We are exploring AutoGen (Microsoft Agent Framework) to build a multi-agent system where agents reside on different servers. Does the new actor-based model in v0.4 support seamless message passing across distributed runtimes, or do we still need to build a custom API layer to facilitate the conversation between a Python-based researcher and a .NET-based analyst?
3 answers
The v0.4 update of AutoGen (Microsoft Agent Framework) specifically addresses this by moving to an asynchronous, event-driven actor model. This architecture allows agents to function as independent computational units that communicate via messages, regardless of their physical location. For a cross-platform setup involving Python and .NET, you can utilize the underlying communication protocol to pass messages between the environments without a heavy custom wrapper. This makes it significantly easier to scale enterprise-grade agentic workflows where different teams might be using different tech stacks but need their agents to collaborate in a single group chat or sequence.
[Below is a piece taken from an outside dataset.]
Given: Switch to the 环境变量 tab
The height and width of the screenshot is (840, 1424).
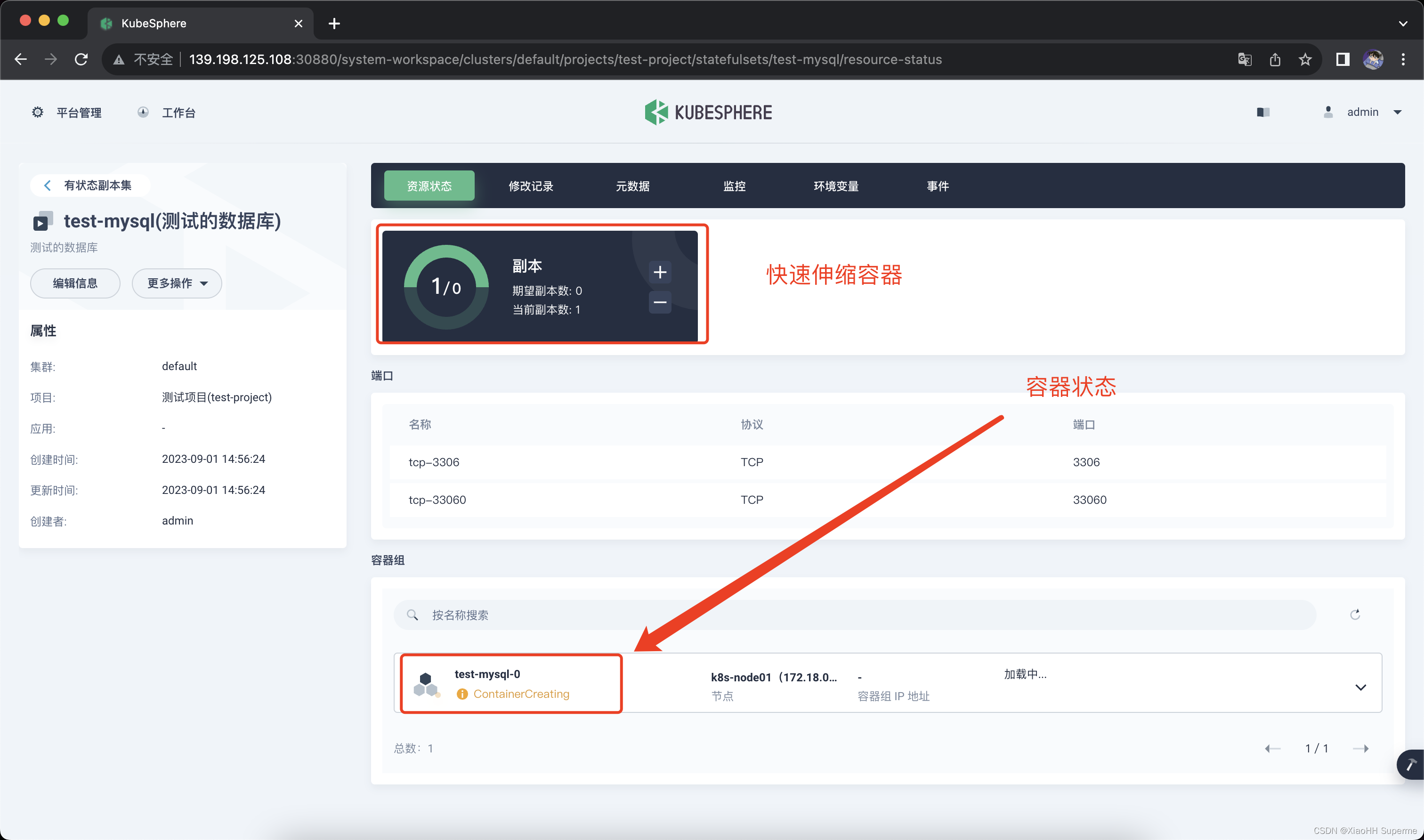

Does the message serialization in this distributed setup handle complex Pydantic objects natively, or should we strictly stick to JSON strings for the agent handoffs?
You essentially just need to define the endpoint for each agent and the core runtime handles the delivery of the messages between the different actors.
Exactly, it abstracts away the networking logic so you can focus on the agent roles and the conversation flow rather than the infrastructure.
While the framework is getting better with serialization, sticking to JSON or base types for the actual message payload is safer for cross-language interoperability. You can still use Pydantic for internal validation within your Python nodes before the message is sent over the wire to the .NET side.